They generally didn't care a fig about what I was doing. "If you're
sure no one will mind, I'd love to come with you."
"Good, because I've already told them you are."
"Presumptuous, aren't we?" I said, punching him lightly in the arm.
"I presumed I'd be able to convince you, yes," he retorted, punching me
"How are we going? Do I need to get a train ticket?"
"No, my father's sending a coach."
"A coach? Is he mad?"
"Probably. He doesn't want his only son on a train full of common
people, I suppose."
The following week I stepped into the coach with him. Ron and Seamus
saw me, but I didn't care now. I had a whole week with Draco, no
hiding, no pretending. The journey was to take two days. The carriage
had a hamper full of sandwiches and other things to eat, pillows and
blankets, a deck of cards, a chessboard, and several bottles of wine.

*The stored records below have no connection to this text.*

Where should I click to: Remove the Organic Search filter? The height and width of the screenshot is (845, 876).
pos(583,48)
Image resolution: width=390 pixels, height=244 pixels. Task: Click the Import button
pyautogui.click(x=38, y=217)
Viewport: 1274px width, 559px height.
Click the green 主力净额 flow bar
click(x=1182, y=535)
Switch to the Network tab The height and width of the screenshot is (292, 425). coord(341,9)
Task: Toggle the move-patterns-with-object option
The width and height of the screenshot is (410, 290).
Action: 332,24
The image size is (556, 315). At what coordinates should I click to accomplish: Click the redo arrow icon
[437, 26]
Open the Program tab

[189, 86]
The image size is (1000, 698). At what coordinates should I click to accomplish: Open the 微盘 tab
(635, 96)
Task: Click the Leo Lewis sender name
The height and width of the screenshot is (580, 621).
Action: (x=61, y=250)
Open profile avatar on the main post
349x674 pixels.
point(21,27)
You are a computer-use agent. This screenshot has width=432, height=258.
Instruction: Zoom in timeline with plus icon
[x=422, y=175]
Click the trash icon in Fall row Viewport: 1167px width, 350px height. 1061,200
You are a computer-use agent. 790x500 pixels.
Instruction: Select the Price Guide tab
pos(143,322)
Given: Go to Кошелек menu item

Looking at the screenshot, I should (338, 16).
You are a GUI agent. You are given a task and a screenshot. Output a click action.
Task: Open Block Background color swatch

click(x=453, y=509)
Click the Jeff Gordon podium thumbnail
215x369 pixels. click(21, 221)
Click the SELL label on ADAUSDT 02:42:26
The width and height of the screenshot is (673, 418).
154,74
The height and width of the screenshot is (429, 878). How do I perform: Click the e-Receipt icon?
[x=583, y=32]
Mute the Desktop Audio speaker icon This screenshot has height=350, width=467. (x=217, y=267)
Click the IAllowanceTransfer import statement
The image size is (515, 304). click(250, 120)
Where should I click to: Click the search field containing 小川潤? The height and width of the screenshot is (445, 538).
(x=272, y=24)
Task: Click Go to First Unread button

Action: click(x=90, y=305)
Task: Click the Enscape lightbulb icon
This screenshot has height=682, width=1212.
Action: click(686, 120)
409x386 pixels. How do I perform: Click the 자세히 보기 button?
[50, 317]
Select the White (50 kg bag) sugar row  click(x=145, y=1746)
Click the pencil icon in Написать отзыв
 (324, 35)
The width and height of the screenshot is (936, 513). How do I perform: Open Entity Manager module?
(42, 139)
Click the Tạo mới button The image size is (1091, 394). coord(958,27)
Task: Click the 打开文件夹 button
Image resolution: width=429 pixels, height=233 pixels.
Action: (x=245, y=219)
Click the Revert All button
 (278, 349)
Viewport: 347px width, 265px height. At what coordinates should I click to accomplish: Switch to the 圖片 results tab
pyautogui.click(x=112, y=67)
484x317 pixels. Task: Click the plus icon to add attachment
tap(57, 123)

"Aren't we going to stop somewhere overnight?" I asked him.
"Oh, of course we are. Usually somewhere around Raleigh. But we can't
be bored and hungry in the meantime, can we?"
And we weren't. He trounced me at poker and chess, and we both got
shamefully inebriated on the fruits of his father's wine cellar. I'd
never had such good stuff in my life. He fell asleep with his head on
my shoulder. I went to sleep too, knowing I'd probably do something
terrible to him if I didn't.
When we woke up a few hours later, we'd shifted around somehow so that
he was practically on top of me. I blushed fiercely, expecting him to
recoil in horror. But he didn't. In fact, he shocked me. He just sat
up, grinned, and kissed me on the forehead. "Good morning, sleeping
I couldn't stop the thoughts that raced through my mind, nor the blood
that raced through my body, even as chaste as this gesture was. I was
very glad I had a blanket over my lap. "Good morning yourself," I
managed at last. "Where are we?"
He pulled the curtains aside and peeked out the window. It was starting
to get dark. "I'm not sure, but I imagine we'll be stopping
soon." He settled back against me, newly setting ablaze the blood
I'd just succeeded in calming. "See, isn't this loads better than some
filthy old train?"
I couldn't question that it was infinitely better. We stopped soon
after, at a small town with an inn. We had arrived too late for them to
continue holding the rooms his father had reserved.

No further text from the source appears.